──────── Information shown ────────

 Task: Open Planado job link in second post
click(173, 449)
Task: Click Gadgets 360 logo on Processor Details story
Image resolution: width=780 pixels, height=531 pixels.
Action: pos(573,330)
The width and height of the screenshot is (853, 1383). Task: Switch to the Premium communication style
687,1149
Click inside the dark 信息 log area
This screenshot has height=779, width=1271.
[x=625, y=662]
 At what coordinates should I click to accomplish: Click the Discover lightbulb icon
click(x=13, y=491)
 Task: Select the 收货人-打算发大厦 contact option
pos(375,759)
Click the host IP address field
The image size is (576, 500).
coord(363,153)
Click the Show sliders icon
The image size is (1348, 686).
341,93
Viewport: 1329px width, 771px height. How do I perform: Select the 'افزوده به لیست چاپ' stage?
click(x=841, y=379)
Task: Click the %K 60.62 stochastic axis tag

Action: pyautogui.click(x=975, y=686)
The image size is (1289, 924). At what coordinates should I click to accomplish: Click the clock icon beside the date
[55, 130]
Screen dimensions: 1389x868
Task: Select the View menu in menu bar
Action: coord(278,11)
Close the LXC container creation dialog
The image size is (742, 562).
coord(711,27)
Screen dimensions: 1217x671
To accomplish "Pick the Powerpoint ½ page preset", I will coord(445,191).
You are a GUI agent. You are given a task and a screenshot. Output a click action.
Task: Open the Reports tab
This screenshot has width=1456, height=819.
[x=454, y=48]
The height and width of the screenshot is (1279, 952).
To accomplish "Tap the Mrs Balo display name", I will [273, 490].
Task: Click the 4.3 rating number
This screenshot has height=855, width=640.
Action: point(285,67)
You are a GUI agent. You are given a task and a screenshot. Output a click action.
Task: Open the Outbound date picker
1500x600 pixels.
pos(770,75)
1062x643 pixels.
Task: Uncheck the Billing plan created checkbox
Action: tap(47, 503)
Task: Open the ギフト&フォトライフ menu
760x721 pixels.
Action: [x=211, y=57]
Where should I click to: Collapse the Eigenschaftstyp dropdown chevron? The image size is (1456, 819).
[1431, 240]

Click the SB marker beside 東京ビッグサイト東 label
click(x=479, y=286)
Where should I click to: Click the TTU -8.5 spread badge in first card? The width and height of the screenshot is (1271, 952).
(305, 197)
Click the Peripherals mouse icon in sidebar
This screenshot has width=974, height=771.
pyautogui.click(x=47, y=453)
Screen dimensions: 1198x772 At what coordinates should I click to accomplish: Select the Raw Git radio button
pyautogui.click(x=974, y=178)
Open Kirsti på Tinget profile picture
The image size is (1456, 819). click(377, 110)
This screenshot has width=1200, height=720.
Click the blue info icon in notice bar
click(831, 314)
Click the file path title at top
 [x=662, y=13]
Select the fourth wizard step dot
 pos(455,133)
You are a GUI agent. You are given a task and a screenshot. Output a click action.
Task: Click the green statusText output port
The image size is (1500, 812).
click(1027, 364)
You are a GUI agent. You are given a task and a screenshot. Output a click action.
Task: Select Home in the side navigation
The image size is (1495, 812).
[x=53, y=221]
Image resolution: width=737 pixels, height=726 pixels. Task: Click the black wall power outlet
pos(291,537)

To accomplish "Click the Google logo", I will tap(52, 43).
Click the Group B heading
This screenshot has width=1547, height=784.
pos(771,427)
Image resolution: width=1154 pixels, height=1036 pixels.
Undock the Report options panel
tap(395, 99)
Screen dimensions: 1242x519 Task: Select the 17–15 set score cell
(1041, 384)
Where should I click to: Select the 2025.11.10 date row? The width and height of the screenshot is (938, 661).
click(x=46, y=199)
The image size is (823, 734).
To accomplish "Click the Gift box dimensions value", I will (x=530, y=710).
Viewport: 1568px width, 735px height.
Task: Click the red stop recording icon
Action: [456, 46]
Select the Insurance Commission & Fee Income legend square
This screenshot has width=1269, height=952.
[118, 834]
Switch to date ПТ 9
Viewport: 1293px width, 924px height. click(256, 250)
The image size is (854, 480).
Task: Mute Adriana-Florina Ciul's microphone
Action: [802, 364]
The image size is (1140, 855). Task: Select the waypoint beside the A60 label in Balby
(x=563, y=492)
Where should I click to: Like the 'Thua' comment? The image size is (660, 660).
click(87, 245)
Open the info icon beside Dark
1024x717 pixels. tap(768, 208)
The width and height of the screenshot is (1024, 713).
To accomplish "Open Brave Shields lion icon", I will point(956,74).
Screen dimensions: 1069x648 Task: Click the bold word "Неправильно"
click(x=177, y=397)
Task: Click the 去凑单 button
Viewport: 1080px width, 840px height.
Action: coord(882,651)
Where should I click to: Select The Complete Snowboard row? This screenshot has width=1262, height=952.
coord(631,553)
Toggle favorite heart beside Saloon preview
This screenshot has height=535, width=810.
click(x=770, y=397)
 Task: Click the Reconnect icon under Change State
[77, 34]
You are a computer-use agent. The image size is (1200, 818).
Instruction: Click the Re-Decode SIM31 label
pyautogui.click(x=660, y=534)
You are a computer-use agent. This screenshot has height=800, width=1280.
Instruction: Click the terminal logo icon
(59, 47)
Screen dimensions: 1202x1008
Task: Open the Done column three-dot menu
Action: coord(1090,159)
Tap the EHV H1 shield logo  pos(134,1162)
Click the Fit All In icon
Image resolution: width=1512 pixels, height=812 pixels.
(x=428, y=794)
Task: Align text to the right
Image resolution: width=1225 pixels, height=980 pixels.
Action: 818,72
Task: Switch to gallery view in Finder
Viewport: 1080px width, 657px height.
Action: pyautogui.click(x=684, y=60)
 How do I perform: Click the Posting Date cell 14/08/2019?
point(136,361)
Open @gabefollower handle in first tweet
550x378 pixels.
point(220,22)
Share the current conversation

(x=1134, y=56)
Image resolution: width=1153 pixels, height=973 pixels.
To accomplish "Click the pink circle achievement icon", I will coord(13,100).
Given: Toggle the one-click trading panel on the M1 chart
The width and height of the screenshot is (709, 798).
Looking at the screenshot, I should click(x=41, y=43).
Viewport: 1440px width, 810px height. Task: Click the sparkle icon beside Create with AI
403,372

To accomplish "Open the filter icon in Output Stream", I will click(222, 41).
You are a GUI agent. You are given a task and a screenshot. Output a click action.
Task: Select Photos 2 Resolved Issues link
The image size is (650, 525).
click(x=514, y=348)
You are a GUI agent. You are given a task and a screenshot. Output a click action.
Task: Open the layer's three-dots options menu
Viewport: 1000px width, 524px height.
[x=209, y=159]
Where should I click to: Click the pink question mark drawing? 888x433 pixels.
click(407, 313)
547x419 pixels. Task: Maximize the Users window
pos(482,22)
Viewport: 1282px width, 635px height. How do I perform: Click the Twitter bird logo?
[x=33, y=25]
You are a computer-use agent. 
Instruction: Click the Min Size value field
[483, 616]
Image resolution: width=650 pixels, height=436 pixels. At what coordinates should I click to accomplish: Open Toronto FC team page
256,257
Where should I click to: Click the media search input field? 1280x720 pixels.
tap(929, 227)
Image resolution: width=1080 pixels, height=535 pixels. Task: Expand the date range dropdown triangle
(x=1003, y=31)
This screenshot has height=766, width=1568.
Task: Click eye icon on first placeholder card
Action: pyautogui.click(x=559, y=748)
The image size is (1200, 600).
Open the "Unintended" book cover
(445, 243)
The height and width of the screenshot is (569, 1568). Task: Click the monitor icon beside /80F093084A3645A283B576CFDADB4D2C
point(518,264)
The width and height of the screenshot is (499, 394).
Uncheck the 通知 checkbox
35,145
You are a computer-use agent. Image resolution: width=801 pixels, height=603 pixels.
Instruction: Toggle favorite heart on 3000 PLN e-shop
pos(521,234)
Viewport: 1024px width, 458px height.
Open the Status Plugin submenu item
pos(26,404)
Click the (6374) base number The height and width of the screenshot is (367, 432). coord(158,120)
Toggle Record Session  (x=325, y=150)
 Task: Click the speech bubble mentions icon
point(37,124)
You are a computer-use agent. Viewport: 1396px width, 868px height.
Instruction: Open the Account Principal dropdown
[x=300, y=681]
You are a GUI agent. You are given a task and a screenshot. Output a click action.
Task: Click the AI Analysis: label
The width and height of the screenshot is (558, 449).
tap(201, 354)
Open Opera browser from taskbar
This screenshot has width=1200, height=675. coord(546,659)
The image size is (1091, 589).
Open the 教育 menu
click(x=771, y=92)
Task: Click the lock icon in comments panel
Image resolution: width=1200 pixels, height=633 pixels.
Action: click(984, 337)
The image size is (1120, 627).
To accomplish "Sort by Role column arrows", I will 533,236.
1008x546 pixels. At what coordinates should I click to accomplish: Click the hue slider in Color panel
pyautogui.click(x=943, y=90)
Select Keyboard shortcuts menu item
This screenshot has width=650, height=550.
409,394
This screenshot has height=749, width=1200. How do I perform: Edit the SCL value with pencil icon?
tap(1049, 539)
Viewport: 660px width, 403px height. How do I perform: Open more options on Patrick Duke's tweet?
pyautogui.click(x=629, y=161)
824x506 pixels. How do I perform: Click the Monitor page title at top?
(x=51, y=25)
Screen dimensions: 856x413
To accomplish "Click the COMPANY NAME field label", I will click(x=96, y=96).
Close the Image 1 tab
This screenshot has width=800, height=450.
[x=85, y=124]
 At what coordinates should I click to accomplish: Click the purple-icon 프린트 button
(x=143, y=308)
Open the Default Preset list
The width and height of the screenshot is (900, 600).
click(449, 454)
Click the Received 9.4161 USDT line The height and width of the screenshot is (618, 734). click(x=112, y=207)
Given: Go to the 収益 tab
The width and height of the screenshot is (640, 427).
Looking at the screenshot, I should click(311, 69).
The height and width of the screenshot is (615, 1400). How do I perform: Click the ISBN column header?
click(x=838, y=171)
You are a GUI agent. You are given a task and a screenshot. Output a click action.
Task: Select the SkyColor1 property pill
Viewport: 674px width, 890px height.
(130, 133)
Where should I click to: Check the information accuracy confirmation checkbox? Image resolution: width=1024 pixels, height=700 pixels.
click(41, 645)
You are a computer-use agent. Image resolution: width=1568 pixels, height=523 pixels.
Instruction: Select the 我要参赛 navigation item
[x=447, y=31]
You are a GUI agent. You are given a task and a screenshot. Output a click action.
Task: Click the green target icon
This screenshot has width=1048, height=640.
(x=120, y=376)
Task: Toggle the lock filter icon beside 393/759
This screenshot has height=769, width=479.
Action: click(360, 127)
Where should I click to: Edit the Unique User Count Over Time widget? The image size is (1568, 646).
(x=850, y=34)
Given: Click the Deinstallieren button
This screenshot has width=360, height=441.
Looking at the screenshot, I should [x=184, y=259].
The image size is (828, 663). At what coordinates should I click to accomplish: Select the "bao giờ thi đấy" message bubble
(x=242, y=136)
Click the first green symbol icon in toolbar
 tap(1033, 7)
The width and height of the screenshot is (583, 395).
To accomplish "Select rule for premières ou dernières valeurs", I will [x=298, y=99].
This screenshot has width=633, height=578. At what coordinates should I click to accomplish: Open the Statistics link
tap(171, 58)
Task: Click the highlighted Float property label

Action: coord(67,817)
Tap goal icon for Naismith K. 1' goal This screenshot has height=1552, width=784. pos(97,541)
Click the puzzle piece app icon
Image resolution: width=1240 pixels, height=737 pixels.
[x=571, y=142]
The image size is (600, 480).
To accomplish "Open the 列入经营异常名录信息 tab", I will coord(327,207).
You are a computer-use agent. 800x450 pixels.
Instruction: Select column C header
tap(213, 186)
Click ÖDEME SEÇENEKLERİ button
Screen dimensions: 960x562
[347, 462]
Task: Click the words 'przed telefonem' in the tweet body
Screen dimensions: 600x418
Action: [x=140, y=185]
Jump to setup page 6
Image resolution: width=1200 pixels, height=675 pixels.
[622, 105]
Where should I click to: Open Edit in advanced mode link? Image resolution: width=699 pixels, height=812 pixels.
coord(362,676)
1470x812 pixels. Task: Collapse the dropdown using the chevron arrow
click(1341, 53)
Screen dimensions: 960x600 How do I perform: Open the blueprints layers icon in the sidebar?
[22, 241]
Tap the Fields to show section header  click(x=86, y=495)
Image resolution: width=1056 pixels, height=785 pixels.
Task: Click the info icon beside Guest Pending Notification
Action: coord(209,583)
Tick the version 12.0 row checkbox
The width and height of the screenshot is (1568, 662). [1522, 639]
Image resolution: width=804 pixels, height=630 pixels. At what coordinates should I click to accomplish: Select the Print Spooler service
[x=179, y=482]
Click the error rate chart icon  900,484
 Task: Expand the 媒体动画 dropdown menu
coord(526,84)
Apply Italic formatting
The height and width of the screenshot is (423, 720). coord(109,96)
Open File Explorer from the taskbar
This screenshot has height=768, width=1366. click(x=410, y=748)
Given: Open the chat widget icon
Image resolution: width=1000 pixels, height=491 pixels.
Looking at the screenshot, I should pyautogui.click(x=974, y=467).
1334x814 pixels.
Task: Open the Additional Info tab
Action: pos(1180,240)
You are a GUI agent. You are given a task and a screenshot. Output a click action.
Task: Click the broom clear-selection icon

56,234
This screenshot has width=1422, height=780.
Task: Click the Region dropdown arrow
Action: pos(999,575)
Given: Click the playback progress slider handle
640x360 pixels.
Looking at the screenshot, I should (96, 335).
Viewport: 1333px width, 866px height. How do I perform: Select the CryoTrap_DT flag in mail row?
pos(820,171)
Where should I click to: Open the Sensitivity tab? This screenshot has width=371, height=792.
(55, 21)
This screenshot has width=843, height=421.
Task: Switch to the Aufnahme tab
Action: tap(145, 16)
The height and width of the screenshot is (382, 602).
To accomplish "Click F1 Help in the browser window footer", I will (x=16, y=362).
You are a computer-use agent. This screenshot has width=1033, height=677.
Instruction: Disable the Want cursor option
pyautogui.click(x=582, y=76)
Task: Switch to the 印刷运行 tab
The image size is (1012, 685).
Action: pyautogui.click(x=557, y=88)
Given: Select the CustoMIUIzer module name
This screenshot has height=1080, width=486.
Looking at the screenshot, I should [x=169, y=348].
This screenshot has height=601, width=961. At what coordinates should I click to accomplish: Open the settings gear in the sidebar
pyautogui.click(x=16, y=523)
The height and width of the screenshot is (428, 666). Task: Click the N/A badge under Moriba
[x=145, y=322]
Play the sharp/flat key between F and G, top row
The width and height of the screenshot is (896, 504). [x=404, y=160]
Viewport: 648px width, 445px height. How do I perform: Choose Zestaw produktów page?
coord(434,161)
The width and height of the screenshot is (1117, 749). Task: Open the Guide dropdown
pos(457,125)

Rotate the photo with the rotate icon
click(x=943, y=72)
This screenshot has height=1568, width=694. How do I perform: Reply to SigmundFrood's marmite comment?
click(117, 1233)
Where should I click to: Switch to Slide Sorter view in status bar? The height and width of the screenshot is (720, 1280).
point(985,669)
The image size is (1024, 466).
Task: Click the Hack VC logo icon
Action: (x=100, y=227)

────────

— Aim of the task —
Report how many lines of the entries include the word "handle", and let the number stand alone.

— Exercise response —
2